(Problem statement)
State whether each statement agrees with the passage on Hudner and the Korean War, giving yes or no and quoting the deciding words: (a) Hudner qualified as a naval aviator in August 1949; (b) Hudner wanted to fly aircraft from the start of his military service; (c) the North Korean People's Army began its invasion in the morning.

(Passage shown)
'''

After graduation, Hudner served as a communications officer aboard several surface ships. During his initial years in the military, Hudner said he had no interest in aircraft. After a one-year tour of duty aboard the Baltimore-class heavy cruiser , which was operating off the coast of Taiwan, he transferred to a post as a communications officer at the Naval Base Pearl Harbor where he served for another year. By 1948, Hudner became interested in aviation, and applied to flight school, seeing it as "a new challenge". He was accepted into Naval Air Station Pensacola in Pensacola, Florida, where he completed basic flight training, and was transferred to Naval Air Station Corpus Christi in Texas, where he completed advanced flight training and qualified as a naval aviator in August 1949. After a brief posting in Lebanon, Hudner was assigned to VF-32 aboard the aircraft carrier , piloting the F4U Corsair. He later said he enjoyed this assignment, as he considered the Corsair to be "safe and comfortable".

=== Korean War ===
On the night of June 25, 1950, the North Korean People's Army launched a full-scale invasion of its neighbor to the south, the Republic of Korea. It caught the Republic of Korea Army by surprise, resulting in a rout. To prevent South Korea's collapse, the United Nations Security Council voted to send military forces.

'''

(Data records)
'''

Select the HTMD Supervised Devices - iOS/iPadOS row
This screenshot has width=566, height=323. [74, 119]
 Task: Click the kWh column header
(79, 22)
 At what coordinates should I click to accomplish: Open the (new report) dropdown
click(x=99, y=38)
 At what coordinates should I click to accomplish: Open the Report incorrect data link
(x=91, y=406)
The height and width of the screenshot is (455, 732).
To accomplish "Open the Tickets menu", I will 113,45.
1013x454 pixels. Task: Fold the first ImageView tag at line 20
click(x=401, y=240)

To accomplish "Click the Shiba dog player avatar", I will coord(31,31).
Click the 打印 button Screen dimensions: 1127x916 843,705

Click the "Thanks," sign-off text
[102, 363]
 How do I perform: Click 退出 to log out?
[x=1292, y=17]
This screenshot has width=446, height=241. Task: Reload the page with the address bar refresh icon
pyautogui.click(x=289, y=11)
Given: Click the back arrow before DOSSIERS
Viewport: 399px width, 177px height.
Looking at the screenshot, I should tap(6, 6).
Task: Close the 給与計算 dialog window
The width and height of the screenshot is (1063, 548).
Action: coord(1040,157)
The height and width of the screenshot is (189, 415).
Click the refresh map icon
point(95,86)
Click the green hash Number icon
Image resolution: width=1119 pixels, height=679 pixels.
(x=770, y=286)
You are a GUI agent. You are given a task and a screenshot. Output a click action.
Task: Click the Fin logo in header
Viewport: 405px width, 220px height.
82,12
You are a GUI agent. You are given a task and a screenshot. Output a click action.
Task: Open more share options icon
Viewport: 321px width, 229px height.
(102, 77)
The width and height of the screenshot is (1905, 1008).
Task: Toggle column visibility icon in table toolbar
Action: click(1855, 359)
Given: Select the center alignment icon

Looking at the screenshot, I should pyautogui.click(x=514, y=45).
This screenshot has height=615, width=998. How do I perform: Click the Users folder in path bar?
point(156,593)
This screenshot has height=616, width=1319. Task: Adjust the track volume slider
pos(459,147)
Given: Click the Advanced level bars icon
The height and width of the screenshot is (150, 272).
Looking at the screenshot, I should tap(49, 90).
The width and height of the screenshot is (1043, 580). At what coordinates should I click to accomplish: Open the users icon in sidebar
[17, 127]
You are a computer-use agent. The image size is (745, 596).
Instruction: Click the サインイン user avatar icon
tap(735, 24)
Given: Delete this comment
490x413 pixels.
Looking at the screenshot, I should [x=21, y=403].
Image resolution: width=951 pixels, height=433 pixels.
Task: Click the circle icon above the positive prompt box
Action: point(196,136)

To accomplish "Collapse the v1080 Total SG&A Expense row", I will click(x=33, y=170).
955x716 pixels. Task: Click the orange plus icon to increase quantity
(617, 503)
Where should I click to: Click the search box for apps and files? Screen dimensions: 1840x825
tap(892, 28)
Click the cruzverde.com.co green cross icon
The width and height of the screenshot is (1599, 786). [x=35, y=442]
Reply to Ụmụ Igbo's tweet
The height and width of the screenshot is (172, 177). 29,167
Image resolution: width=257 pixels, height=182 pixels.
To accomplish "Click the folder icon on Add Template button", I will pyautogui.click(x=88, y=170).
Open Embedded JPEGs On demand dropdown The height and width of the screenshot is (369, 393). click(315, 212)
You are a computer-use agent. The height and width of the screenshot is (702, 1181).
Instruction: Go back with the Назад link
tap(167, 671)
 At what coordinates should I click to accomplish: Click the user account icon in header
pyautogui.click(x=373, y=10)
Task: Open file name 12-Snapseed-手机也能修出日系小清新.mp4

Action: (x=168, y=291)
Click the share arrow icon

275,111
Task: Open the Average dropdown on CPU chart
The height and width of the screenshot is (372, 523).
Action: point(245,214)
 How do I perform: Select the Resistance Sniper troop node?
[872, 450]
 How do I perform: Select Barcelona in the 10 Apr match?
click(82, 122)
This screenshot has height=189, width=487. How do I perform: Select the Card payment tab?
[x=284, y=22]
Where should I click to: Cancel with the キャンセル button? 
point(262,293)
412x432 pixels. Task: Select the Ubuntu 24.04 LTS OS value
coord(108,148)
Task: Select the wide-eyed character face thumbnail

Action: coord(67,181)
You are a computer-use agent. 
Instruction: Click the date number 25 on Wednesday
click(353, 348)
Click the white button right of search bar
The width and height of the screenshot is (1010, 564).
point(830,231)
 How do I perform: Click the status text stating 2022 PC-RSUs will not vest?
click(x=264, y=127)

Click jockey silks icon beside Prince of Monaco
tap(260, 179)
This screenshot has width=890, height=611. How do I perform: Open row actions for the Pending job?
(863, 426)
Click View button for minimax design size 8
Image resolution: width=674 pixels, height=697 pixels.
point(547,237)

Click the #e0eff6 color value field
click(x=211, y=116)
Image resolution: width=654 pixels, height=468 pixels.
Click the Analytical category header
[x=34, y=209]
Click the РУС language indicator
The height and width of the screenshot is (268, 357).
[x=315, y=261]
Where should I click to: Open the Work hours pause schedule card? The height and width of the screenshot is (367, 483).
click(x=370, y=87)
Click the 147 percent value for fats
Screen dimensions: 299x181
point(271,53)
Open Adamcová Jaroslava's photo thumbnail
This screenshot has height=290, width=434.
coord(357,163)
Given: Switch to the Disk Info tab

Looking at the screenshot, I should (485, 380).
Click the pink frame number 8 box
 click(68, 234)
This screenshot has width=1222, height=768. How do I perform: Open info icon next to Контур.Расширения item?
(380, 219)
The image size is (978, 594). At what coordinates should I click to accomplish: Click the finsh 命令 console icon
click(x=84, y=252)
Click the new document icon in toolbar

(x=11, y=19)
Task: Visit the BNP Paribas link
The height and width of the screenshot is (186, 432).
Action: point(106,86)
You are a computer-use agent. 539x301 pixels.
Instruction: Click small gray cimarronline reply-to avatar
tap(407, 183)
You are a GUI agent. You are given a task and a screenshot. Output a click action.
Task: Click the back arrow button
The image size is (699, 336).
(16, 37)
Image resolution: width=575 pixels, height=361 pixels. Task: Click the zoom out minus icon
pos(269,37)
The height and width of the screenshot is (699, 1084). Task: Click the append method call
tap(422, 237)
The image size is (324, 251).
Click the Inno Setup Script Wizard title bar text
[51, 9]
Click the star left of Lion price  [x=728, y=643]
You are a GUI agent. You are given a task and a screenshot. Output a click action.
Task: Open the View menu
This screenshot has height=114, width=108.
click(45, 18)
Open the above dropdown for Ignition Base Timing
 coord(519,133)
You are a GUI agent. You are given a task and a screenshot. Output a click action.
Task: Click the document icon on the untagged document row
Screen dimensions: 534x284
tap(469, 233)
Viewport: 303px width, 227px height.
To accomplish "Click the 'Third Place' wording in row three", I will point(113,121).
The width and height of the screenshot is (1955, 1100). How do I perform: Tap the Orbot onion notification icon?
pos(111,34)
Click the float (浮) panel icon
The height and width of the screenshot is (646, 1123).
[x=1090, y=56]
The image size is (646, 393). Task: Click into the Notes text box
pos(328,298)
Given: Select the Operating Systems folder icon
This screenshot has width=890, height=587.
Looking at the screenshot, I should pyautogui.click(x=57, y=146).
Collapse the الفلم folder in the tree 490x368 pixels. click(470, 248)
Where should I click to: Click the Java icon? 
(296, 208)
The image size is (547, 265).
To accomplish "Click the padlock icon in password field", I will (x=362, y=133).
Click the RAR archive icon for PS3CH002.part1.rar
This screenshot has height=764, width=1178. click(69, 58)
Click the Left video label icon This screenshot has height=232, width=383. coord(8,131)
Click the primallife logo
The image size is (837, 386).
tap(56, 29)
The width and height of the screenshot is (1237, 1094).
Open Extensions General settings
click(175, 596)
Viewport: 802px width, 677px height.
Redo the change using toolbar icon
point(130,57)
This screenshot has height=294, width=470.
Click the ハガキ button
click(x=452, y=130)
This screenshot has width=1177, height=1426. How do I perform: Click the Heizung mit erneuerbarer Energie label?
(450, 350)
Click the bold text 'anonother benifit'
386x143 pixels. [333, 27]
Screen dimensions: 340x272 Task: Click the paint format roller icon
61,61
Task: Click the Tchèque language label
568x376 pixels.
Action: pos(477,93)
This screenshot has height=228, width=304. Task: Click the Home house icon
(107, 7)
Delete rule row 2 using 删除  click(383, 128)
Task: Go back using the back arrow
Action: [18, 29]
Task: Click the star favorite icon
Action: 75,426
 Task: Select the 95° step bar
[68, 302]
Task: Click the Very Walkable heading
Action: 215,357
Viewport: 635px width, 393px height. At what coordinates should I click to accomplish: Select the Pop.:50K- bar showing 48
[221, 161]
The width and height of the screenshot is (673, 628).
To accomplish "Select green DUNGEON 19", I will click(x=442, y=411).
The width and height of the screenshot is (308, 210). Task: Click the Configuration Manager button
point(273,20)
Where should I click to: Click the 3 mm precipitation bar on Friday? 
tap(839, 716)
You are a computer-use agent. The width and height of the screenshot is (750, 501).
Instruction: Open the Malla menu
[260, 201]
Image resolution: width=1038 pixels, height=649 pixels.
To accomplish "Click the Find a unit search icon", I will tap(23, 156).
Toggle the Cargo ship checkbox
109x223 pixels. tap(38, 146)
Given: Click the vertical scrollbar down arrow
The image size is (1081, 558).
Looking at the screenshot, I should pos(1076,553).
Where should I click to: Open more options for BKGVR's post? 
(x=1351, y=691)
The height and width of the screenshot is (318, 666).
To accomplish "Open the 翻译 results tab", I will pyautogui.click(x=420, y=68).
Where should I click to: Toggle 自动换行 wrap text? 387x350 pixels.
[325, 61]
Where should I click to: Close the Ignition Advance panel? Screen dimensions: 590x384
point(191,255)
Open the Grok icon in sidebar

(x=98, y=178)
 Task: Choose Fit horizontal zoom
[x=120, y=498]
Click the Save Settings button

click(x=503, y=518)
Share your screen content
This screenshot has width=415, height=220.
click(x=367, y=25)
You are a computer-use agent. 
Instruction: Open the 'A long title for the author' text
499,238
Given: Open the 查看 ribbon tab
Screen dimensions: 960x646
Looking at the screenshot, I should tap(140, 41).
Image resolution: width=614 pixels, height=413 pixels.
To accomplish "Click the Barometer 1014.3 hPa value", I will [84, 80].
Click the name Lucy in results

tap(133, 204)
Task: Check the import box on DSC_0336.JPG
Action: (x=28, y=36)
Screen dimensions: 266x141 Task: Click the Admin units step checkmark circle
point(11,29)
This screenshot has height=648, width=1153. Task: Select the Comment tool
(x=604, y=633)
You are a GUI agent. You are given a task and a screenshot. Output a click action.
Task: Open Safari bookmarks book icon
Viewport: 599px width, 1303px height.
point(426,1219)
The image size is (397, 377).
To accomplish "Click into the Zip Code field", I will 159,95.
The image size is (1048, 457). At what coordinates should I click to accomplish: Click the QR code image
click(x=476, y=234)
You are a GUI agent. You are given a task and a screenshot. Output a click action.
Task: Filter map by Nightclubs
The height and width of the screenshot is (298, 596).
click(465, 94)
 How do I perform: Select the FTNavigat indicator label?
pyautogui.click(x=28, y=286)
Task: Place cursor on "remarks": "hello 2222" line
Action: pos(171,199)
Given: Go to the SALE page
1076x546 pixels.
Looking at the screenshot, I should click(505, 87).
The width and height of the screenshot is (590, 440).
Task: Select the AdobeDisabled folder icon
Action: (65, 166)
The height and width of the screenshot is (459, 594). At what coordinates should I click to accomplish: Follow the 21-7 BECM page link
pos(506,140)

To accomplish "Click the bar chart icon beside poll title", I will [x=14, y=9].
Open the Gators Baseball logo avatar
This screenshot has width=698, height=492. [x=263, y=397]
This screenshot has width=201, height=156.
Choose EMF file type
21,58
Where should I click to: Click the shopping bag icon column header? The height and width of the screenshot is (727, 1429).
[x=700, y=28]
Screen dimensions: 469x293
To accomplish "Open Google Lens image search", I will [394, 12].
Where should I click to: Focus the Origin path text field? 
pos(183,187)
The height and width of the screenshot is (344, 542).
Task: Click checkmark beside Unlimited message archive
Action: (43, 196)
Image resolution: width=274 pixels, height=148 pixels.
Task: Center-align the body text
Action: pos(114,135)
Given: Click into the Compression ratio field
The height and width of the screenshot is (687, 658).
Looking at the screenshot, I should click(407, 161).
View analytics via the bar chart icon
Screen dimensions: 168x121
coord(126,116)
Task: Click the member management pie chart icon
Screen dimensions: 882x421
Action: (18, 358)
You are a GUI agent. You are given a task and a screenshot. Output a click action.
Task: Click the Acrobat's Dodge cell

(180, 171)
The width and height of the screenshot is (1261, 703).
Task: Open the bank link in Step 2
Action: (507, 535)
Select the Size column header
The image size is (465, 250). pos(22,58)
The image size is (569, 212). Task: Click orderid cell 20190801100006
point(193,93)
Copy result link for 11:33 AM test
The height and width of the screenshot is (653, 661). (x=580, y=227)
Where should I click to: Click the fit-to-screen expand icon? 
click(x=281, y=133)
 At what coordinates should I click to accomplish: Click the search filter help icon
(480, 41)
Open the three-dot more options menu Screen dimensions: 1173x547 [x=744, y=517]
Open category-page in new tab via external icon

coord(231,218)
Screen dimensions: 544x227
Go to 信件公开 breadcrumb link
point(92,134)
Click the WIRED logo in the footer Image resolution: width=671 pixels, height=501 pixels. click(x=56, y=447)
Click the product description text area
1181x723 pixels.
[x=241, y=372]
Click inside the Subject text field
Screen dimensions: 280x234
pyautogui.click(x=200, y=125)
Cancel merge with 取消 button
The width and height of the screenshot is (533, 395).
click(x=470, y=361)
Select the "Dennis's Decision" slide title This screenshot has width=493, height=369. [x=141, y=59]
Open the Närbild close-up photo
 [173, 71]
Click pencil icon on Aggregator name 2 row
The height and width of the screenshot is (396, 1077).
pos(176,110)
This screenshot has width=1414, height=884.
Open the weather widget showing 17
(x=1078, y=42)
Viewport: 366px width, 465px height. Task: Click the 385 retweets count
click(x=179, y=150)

'''

(Written reply)
(a) Yes: "qualified as a naval aviator in August 1949"
(b) No: "During his initial years in the military, Hudner said he had no interest in aircraft."
(c) No: "On the night of June 25, 1950, the North Korean People's Army launched a full-scale invasion"